> [Aim] Repeat the lines of the records below word for word, with the pictures left out.

Records:
_ _ _ _

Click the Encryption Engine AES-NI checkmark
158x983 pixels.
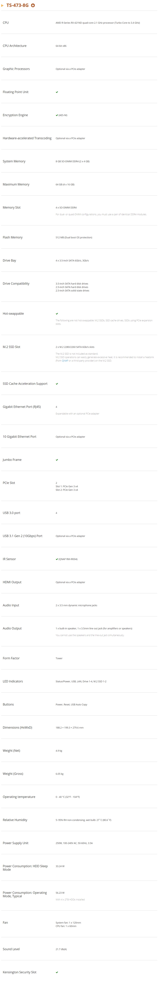pos(57,115)
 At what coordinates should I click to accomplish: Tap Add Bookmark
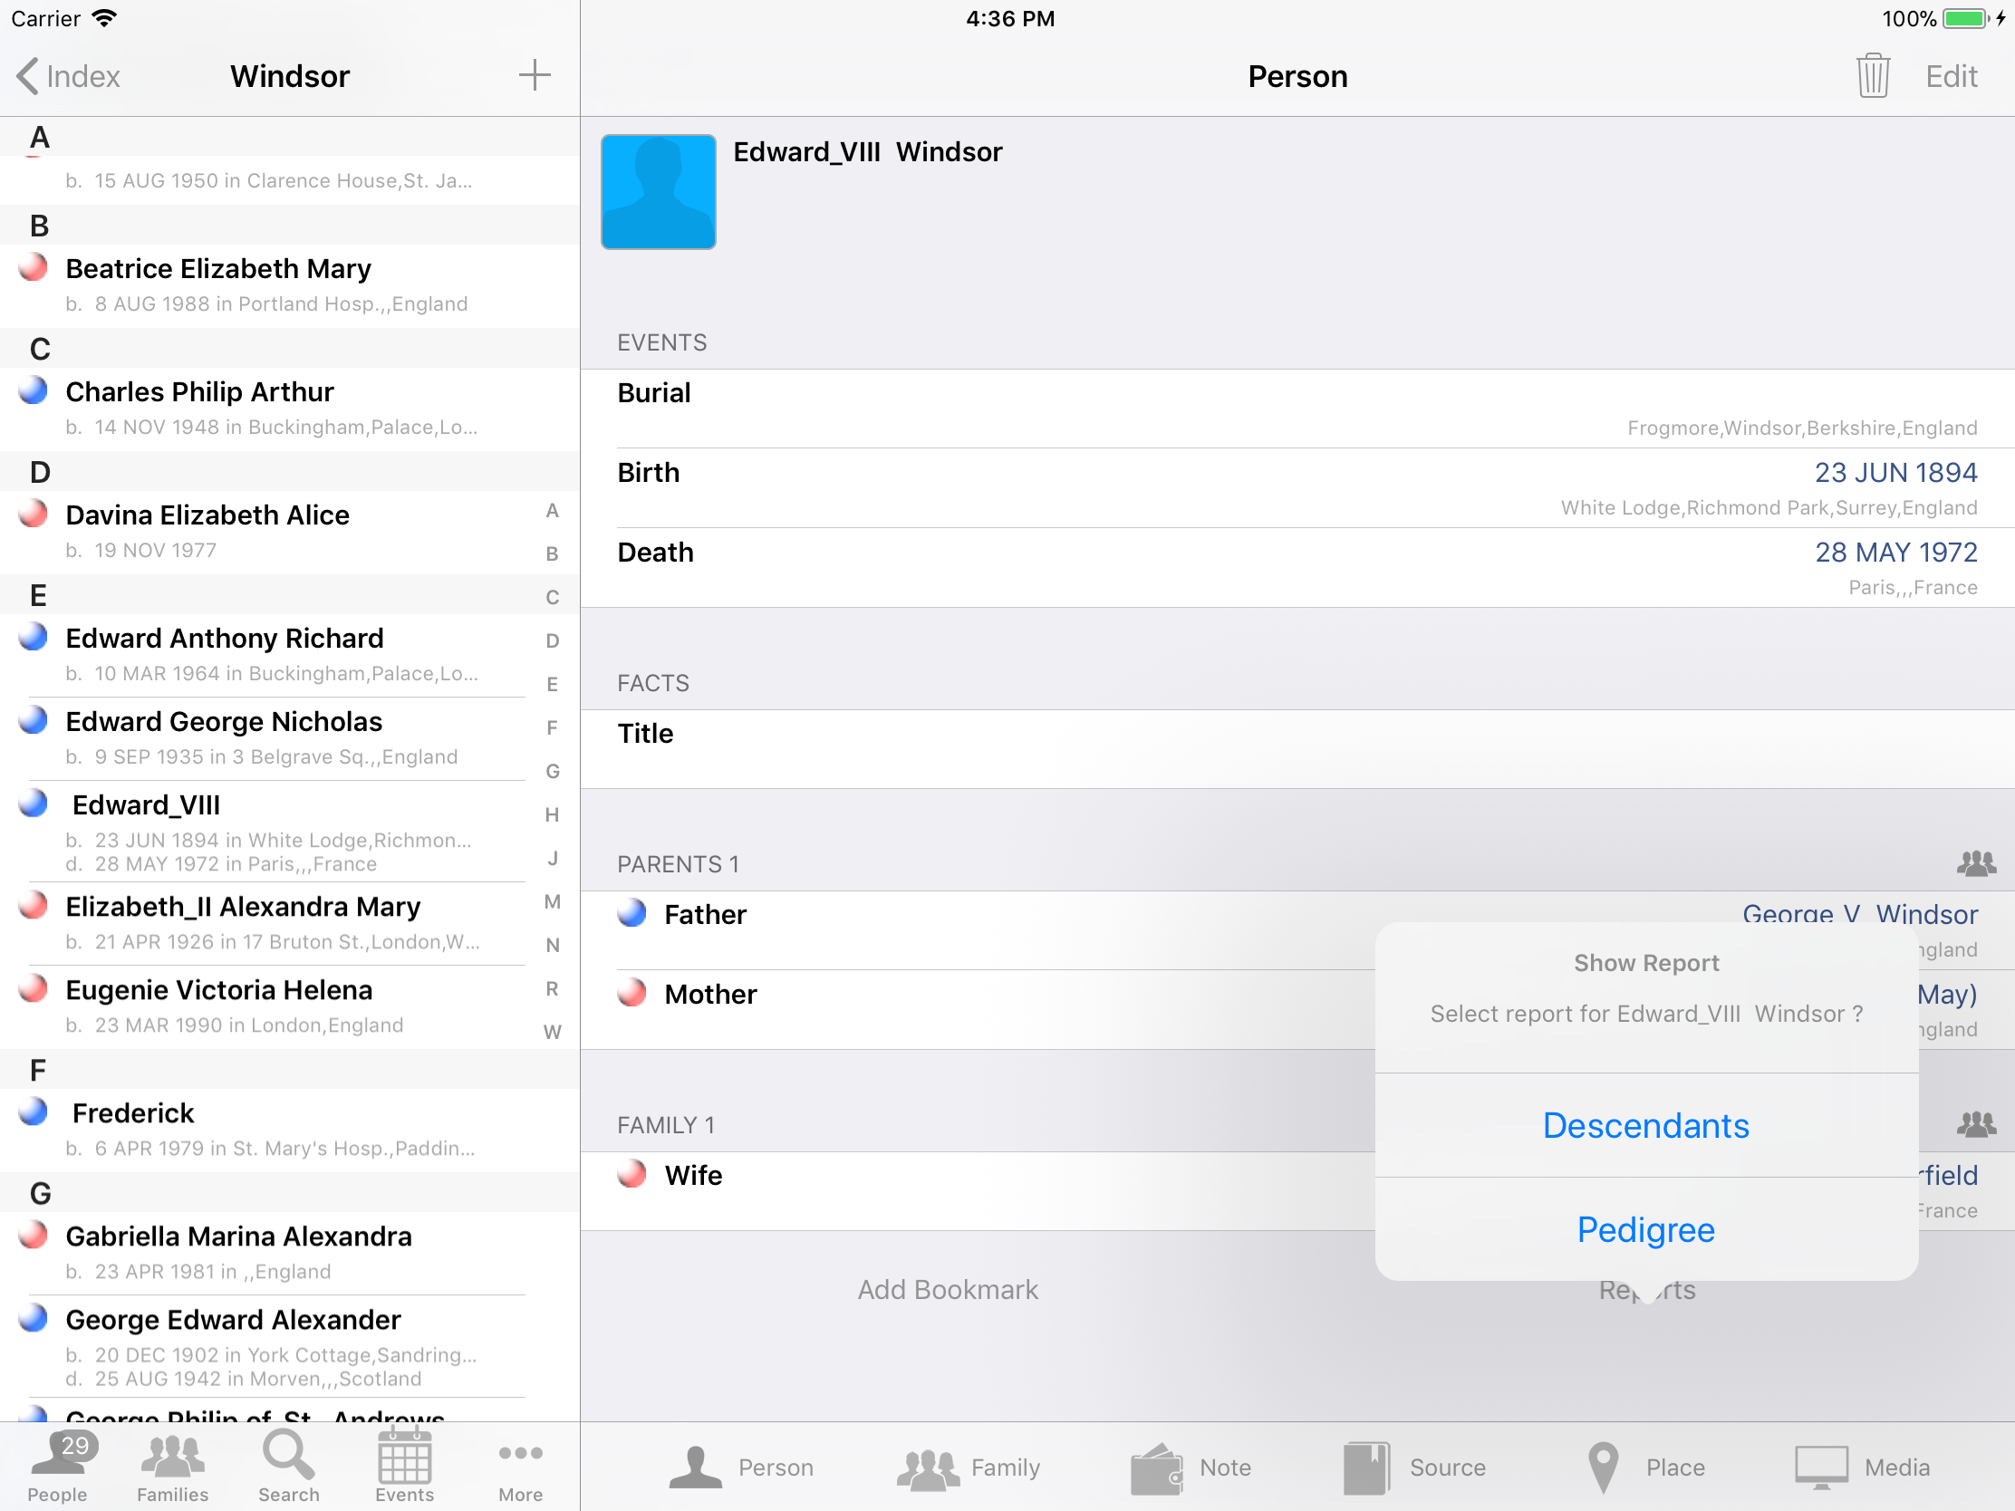click(947, 1290)
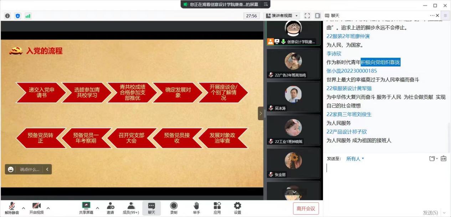Expand the 演讲者视图 view dropdown

click(x=282, y=16)
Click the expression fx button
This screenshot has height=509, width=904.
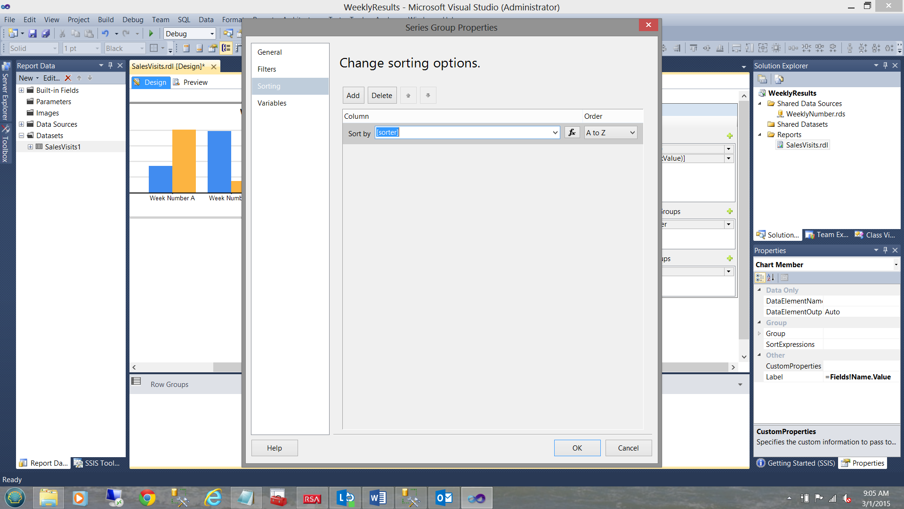[572, 133]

_ _ _ _

> [Reply to the task]
Click the Encryption Engine AES-NI checkmark
158x983 pixels.
pos(57,115)
 At what coordinates should I click to accomplish: Tap Add Bookmark
click(947, 1290)
Expand the 演讲者视图 view dropdown

click(x=282, y=16)
Click the expression fx button
This screenshot has height=509, width=904.
[572, 133]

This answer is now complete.